### EXERCISE
Reproduce exactly the entries from the "Where should I" line to the end. Skip all pictures.

### Saved data entries
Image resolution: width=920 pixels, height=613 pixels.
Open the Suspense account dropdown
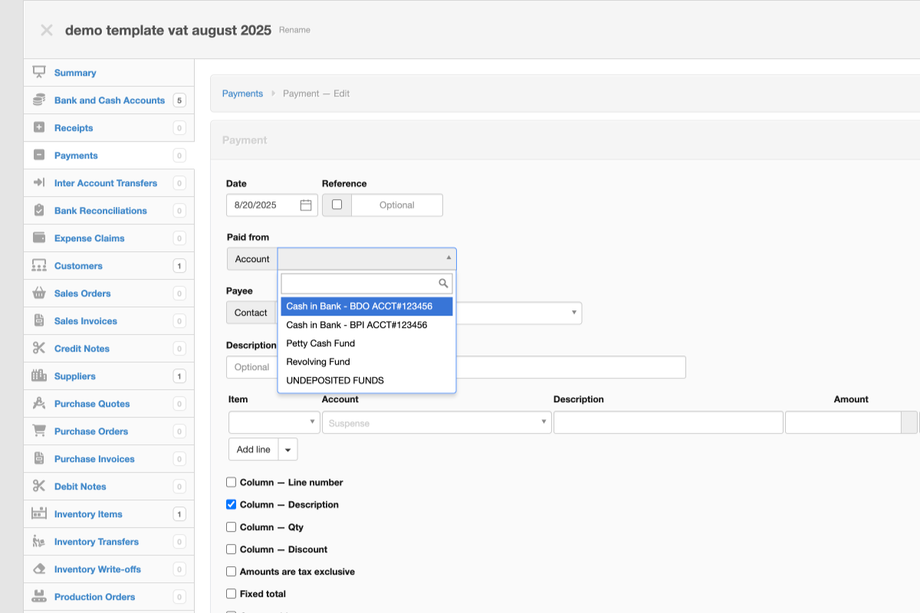pos(436,423)
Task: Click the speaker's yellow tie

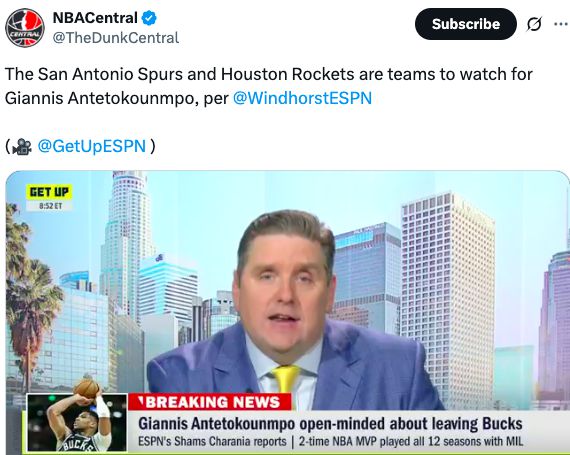Action: pyautogui.click(x=287, y=378)
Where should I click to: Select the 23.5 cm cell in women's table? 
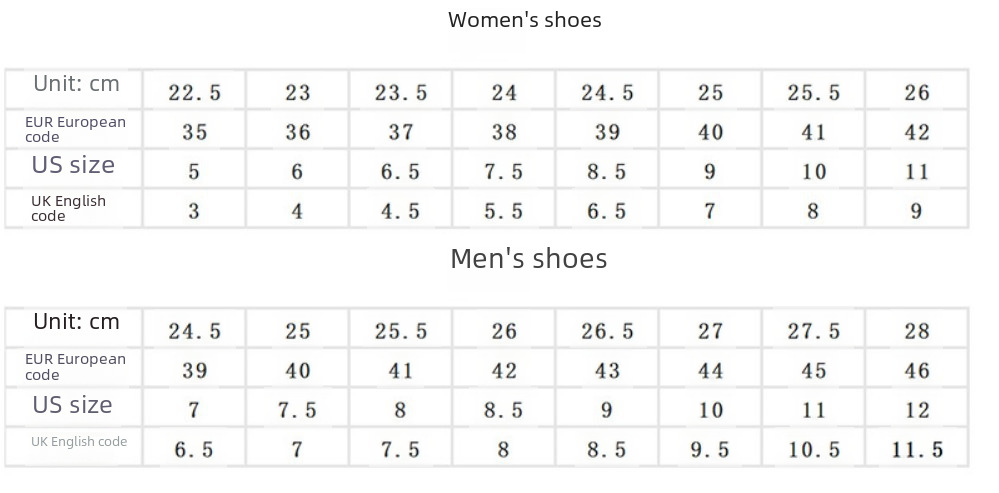click(401, 93)
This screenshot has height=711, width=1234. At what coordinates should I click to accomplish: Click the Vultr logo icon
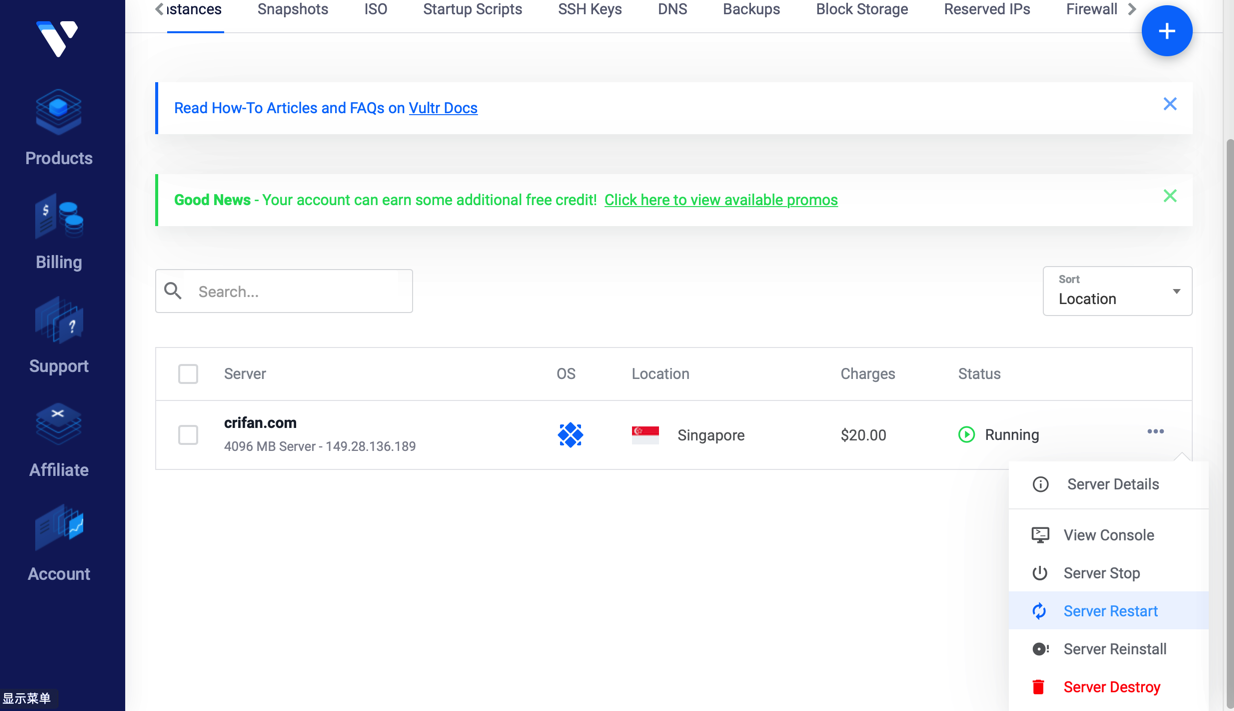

### RESULT OF THIS EXERCISE
Where should I click to: Select the 23.5 cm cell in women's table? 
click(401, 93)
This screenshot has height=711, width=1234. At what coordinates should I click to accomplish: Click the Vultr logo icon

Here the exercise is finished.